Un prete scomodo
Date 04-01-2024
Il romagnolo don Giovanni Minzoni, di cui ricorre quest’anno il centenario della morte, seppe coniugare la scelta del sacerdozio con l’impegno nel sociale. Cappellano nella prima Guerra Mondiale con medaglia d’argento al valor militare guadagnata sul Piave, già negli anni precedenti il conflitto si interessò alla situazione dei lavoratori, braccianti e operai del Ferrarese, creando cooperative sociali, e dei giovani, aderendo al movimento scout.

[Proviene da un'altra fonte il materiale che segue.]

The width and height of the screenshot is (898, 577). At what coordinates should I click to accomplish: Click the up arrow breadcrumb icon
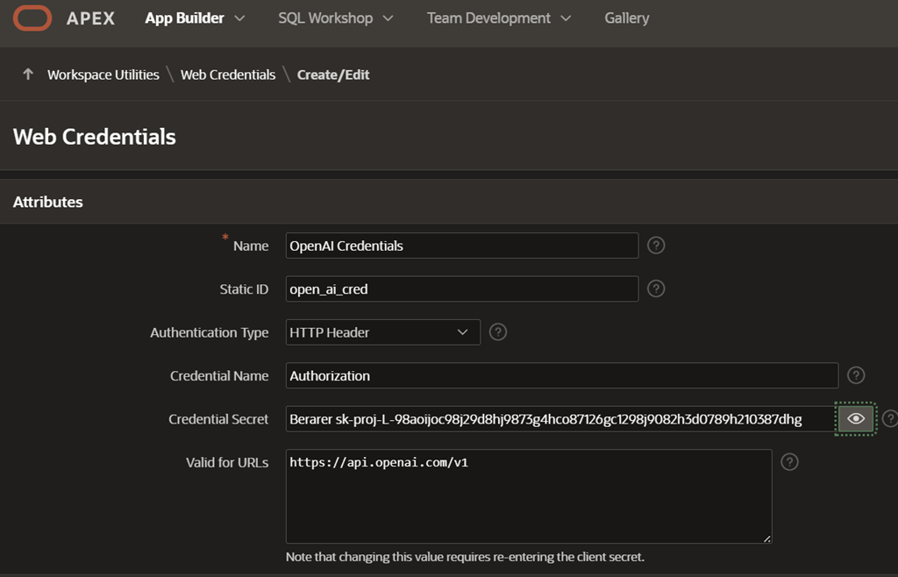tap(28, 75)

Questo suo impegno si inserì nella tensione creata dal clima politico, con le divisioni create dal nascente partito fascista. Nel 1921 l’assassinio a opera degli squadristi del sindacalista socialista Natale Gaiba, consigliere comunale a Argenta e amico di Don Minzoni, e altri crimini analoghi confermarono il sacerdote nella lotta al regime. Questa opposizione gli costò la vita. La sera del 23 agosto mentre era in compagnia di un giovane parrocchiano venne aggredito alle spalle da due squadristi con sassi e bastoni. Trasportato in casa, morì poco dopo la mezzanotte. Le ricerche dei responsabili furono subito archiviate, ma l’anno dopo, a seguito del delitto Matteotti, i quotidiani italiani non allineati ricordarono l’assassinio e costrinsero alle dimissioni con una campagna mediatica il console della Milizia Volontaria per la Sicurezza Nazionale (MVSN), Italo Balbo, indicandolo come mandante dell’aggressione.

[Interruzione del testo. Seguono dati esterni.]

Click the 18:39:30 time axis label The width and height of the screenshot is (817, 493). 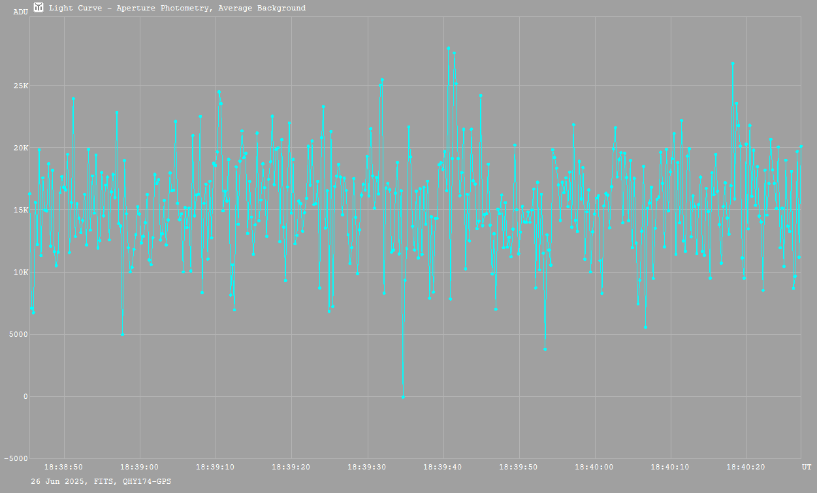368,467
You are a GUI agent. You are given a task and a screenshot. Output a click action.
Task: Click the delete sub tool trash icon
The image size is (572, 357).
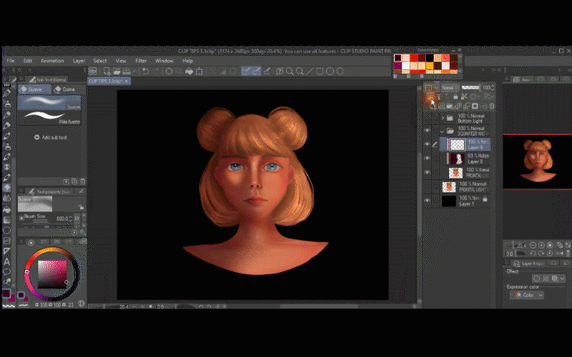point(83,182)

I diretti responsabili furono assolti, e in seguito evitarono il carcere per la sopravvenuta amnistia. Giovanni Paolo II parlando di lui scrisse: «Don Minzoni morì “vittima scelta” di una violenza cieca e brutale, ma il senso radicale di quella immolazione supera di gran lunga la semplice volontà di opposizione a un regime oppressivo. Si volle stroncare soprattutto la sua azione educativa diretta a formare la gioventù».